[Start of section]

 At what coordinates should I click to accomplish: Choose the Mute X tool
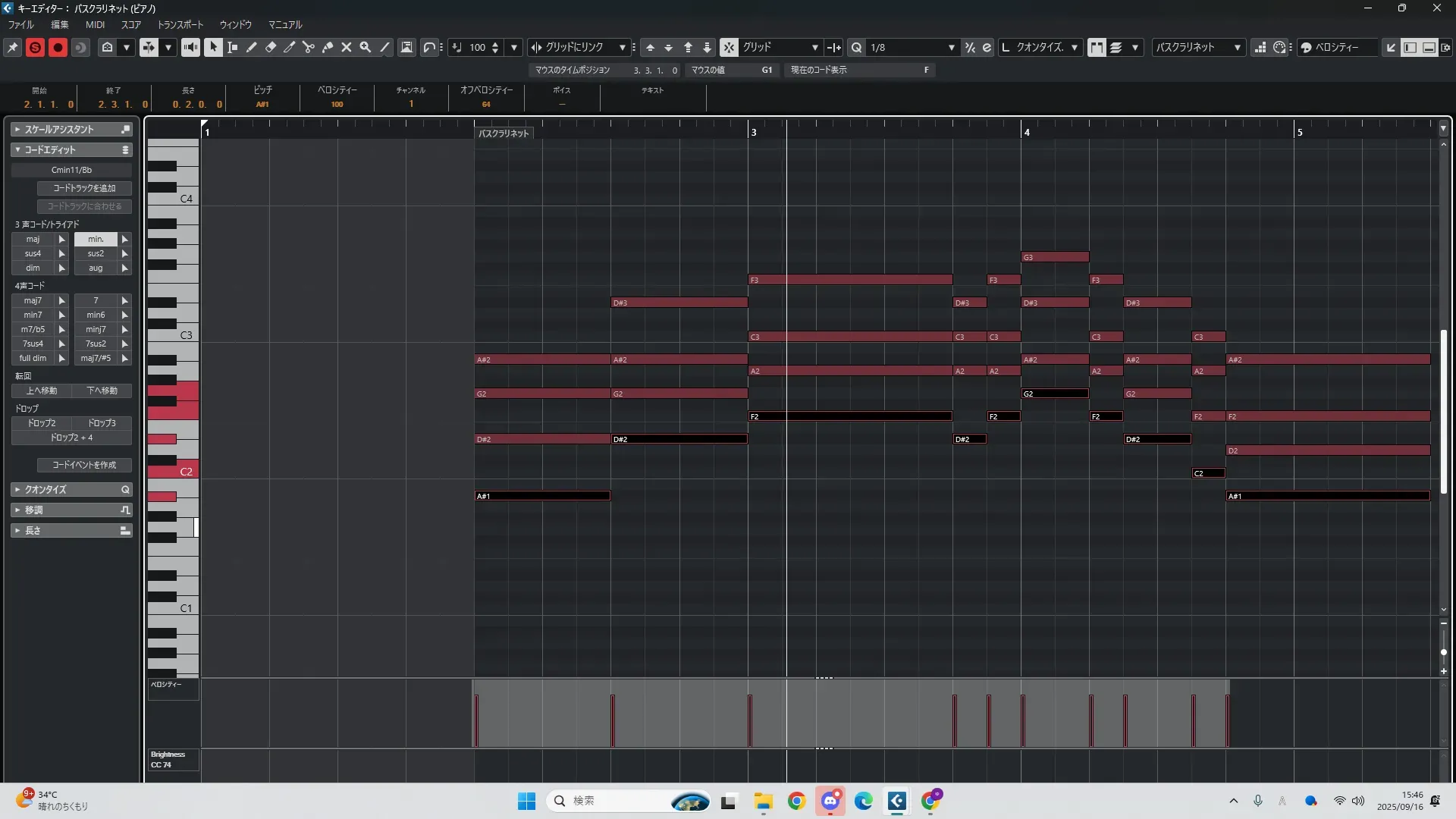347,47
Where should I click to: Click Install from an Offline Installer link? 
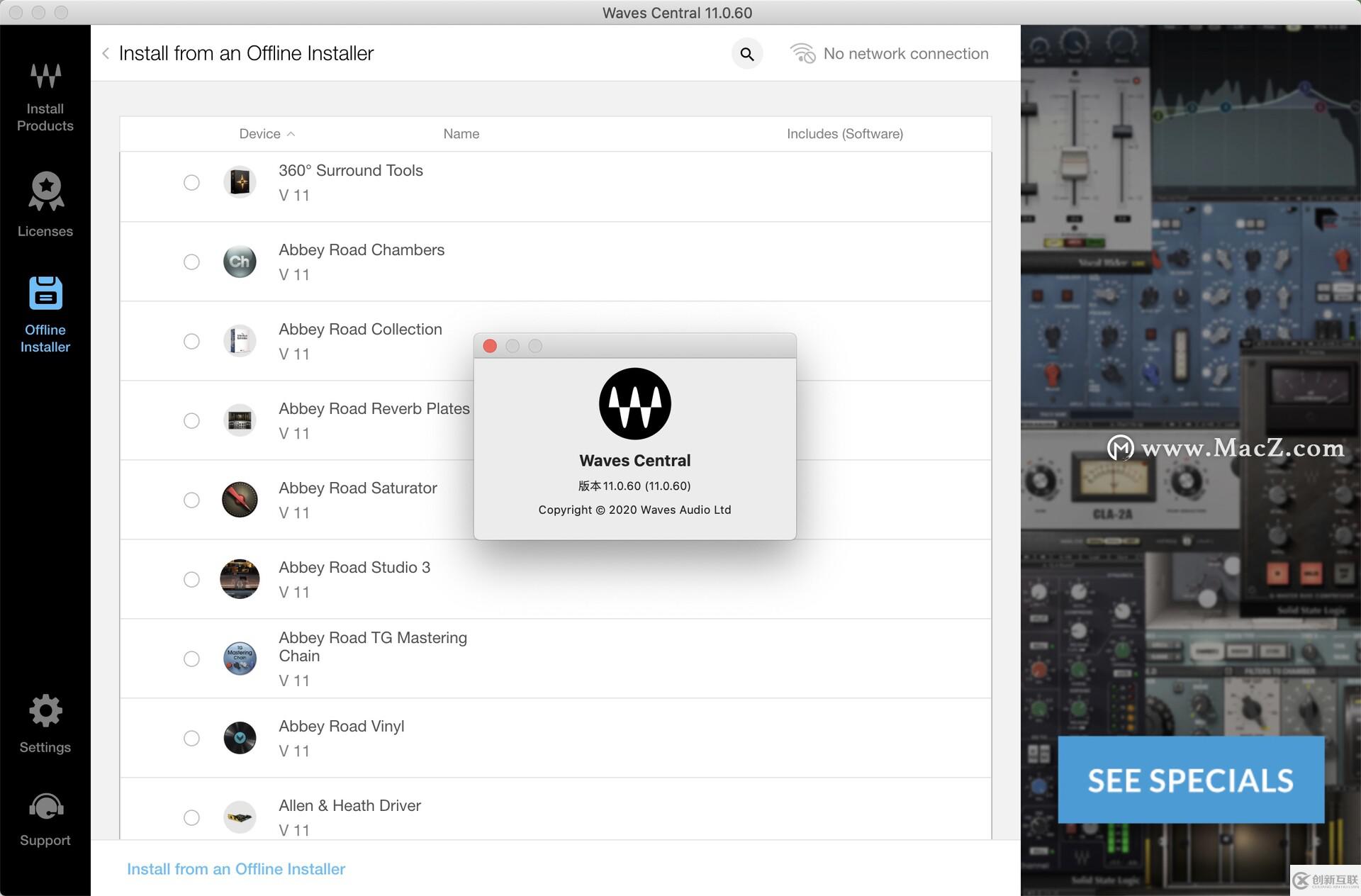[x=235, y=869]
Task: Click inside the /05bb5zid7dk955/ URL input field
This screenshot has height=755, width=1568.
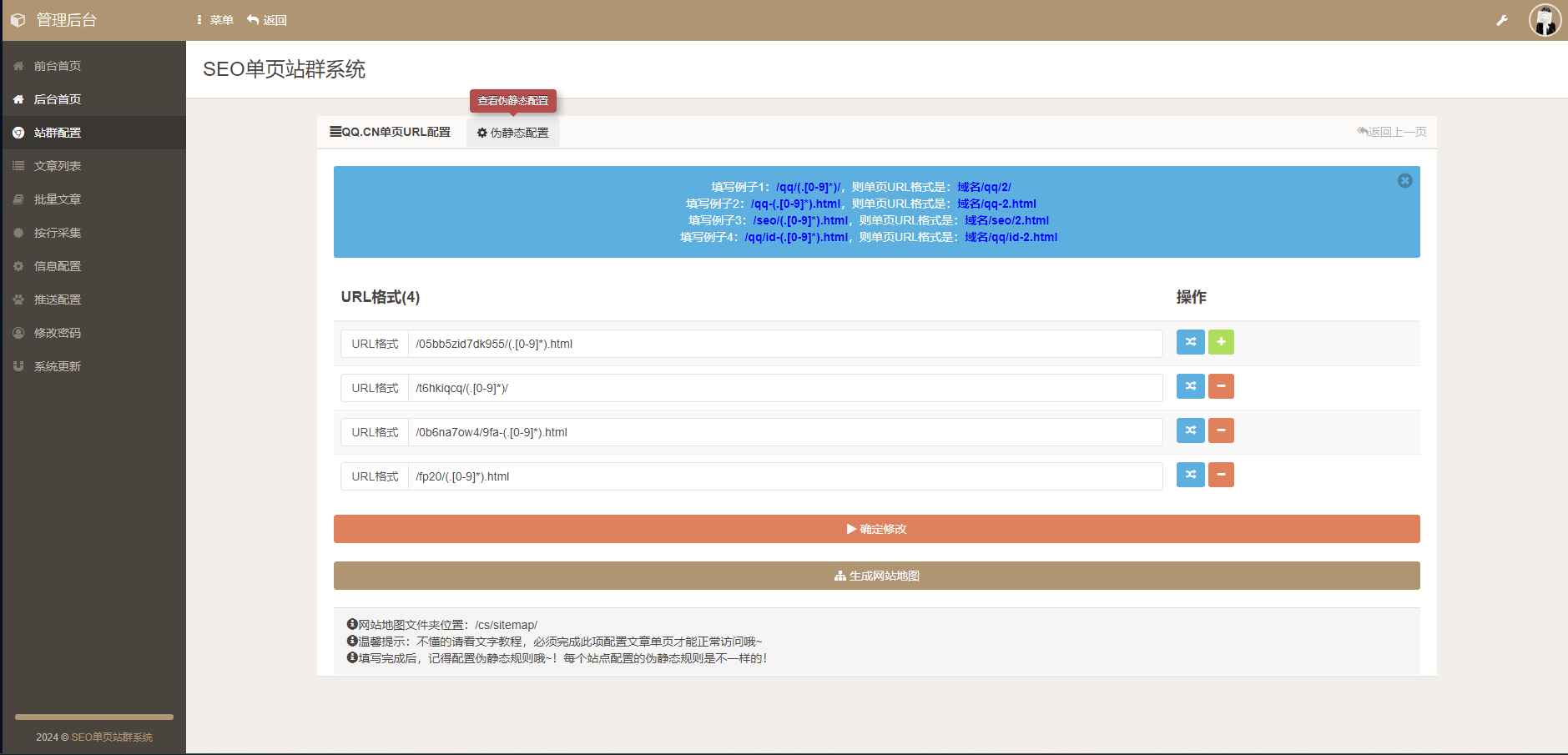Action: click(751, 343)
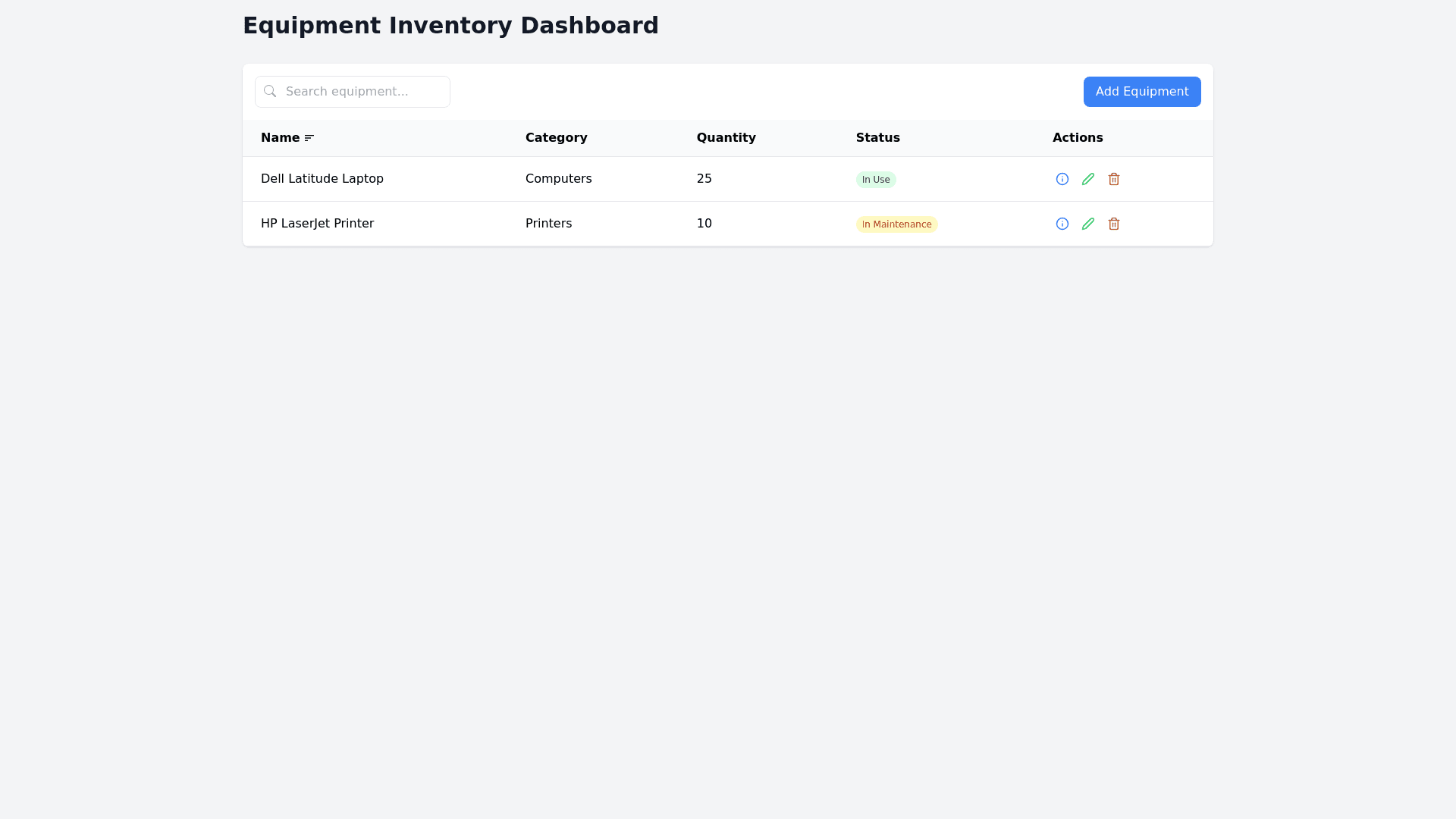Viewport: 1456px width, 819px height.
Task: Click the search magnifier icon
Action: (270, 91)
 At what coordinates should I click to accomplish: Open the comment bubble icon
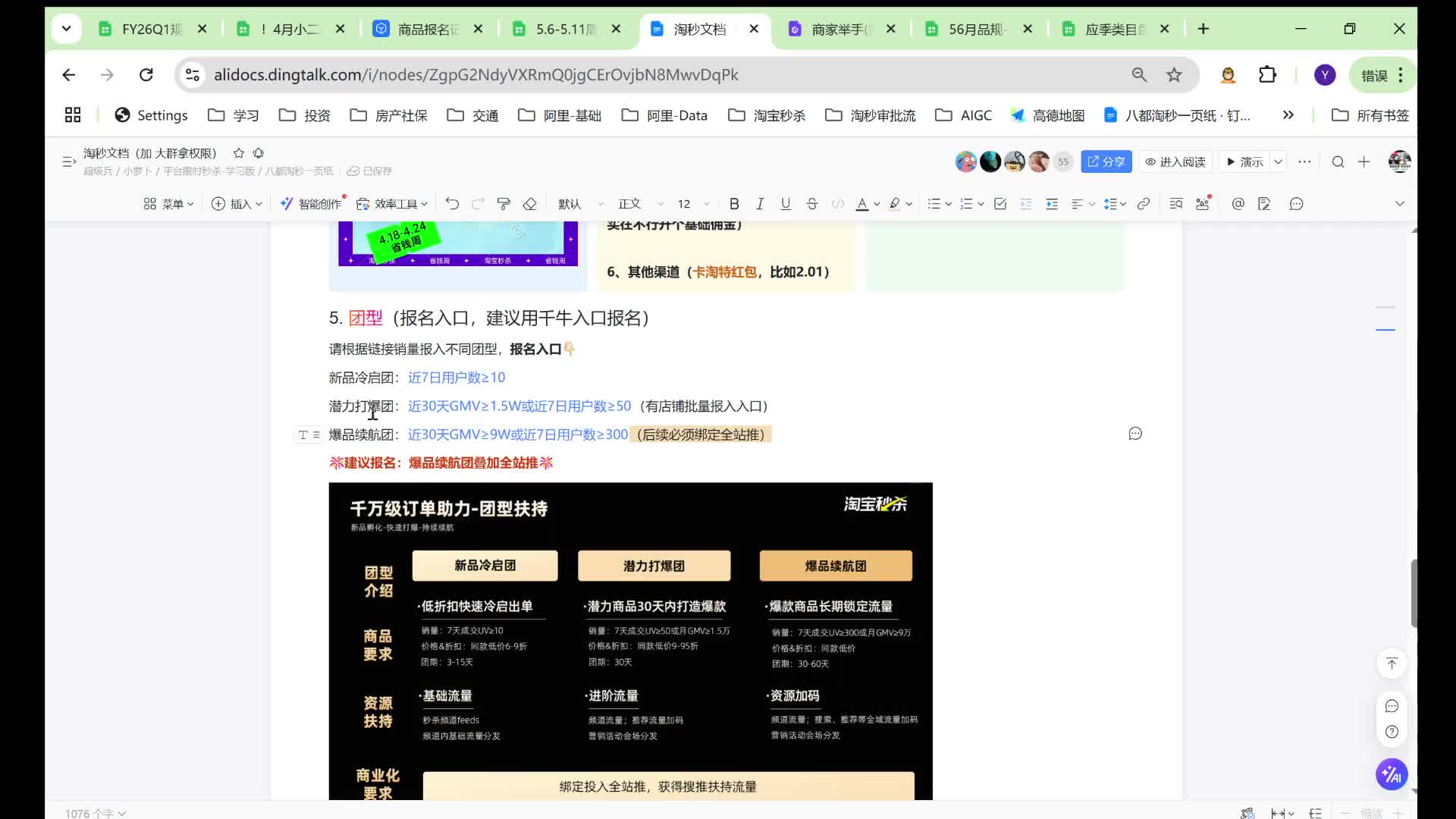[x=1297, y=203]
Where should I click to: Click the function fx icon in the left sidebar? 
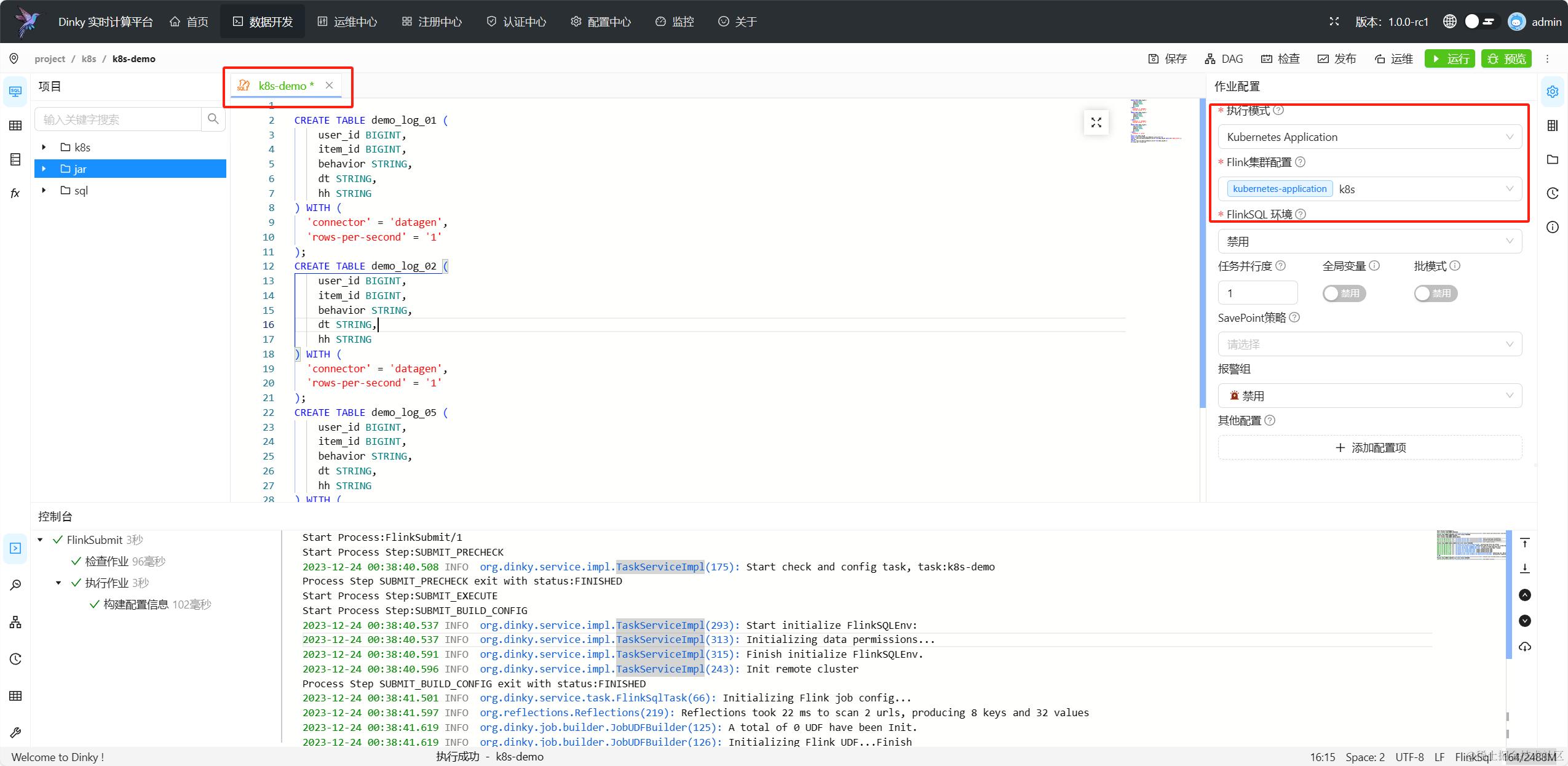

[End of section]

Give back each entry verbatim but drop its pictures.

 At what coordinates should I click to accomplish: Choose the Mute X tool
347,47
Where should I click to: Click Install from an Offline Installer link? 
[x=235, y=869]
Task: Click inside the /05bb5zid7dk955/ URL input field
This screenshot has height=755, width=1568.
Action: click(751, 343)
Viewport: 1456px width, 819px height.
Task: Click the search magnifier icon
Action: (270, 91)
 At what coordinates should I click to accomplish: Open the comment bubble icon
[x=1297, y=203]
Where should I click to: Click the function fx icon in the left sidebar? 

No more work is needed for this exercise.